Unlike the other open-air performance spaces on property, the Toon Lagoon amphitheater hasn’t reopened as a mask-free rest area. Some of the lampposts out front still hold banners from the Pandemonium Cartoon Circus, a song-and-dance show last sung and danced 20 years ago.

It’s not so much grist for the rumor mill as reason enough to watch the clock. The odds-on favorite replacement is a clone of Hollywood’s Secret Life of Pets dark ride. But that’s only one possibility.

Toon Lagoon as a whole is getting long in the tooth. The Sunday Funnies have been hunted to near-extinction. Replacing the amphitheater, as wide-open a plot as Islands has these days, could be the first move in a broader makeover of the land, whatever the eventual theme.

A less likely possibility is that Marvel Super Hero Island annexes it instead, rerouting the eventual entrance toward Spider-Man’s rarely used extended queue. The Marvel contracts may be stickier than ever for new additions, but the ever-more-rabid fandom around the movies can’t be lost on the powers that be.

Consider, though, Skull Island: Reign of Kong. Without touching anything around it, the amphitheater could become its own mini-island, no bigger than a single attraction and food stand. Between Harry Potter-Lost Continent and Skull Island-Jurassic Park, the split-difference model may be the way the park grows going forward.

Lost Continent

Poseidon's Fury entrance
Image: Universal

The more recently abandoned amphitheater at Islands is the more tantalizing opportunity.

Ever since Harry Potter moved in, the days of the remaining Lost Continent have been numbered. It was the only original land on opening day and the only one subdivided within itself, though a case could be made for Toon Lagoon and the Sweethaven cul-de-sac. Because its inspirations were more abstract – cherry-picked myths and legends – the attractions carried few preconceived notions and delivered the strangest experiences in the park.

In 2018, The Eighth Voyage of Sinbad took its final bow. Reviews were mixed on the show from the first performance, but it was still one of the last meat-and-potatoes stunt spectaculars built in Orlando. The sudden closure, announced just a month ahead of time, signaled some kind of plan. But nothing happened. No permits were filed. Then the world paused.
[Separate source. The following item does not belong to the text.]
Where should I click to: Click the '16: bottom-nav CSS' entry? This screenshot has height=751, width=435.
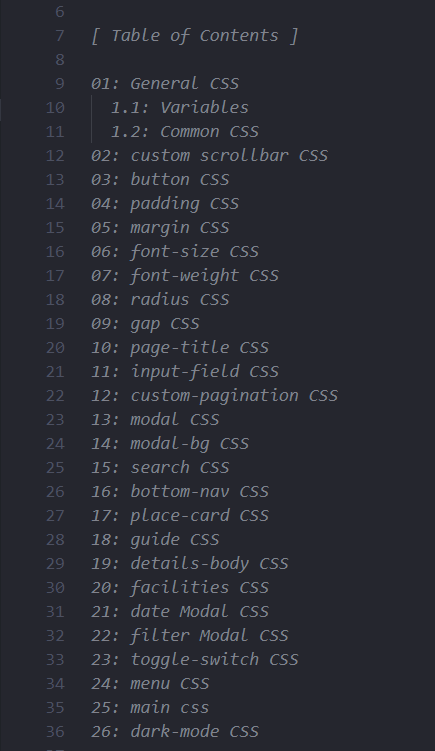(180, 491)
As the world slowly resumes, Lost Continent is looking threadbare. The Sinbad amphitheater is open to sit, take a load off, and stare that oddly elaborate scenery across the way. Poseidon’s Fury, still the gold-medal weirdest thing in Islands of Adventure, was temporarily closed in the same shutdown as Barney. The ultimate fate of the purple dinosaur is not lost on theme park fans or reporters. All that’s left for the time being is Mythos and the talking fountain.

The reason Sinbad isn’t listed as a possible expansion separate from Lost Continent, as Barney is from KidZone, comes down to taste and timing. It’s a massive outdoor theater for a massive outdoor stunt show, bigger than Wild Wild Wild West ever was. That style has gone the way of the Dodo, with souped-up hybrids like The Bourne Stuntacular taking the baton. As it stands, that’s about all that could readily replace the show as-is. Couple that with a stricter sense of thematic integrity than at the Studios and Lost Continent looks a lot more like an all-or-nothing deal.

If there’s a brand-new island on the horizon, then Lost Continent is just about set for the dynamite. Nintendo, DreamWorks, Illumination, some wildcard franchise so far unsuspected. Whatever this park’s “Millennium Project” may be, if it’s anything bigger than a single attraction, expect it here.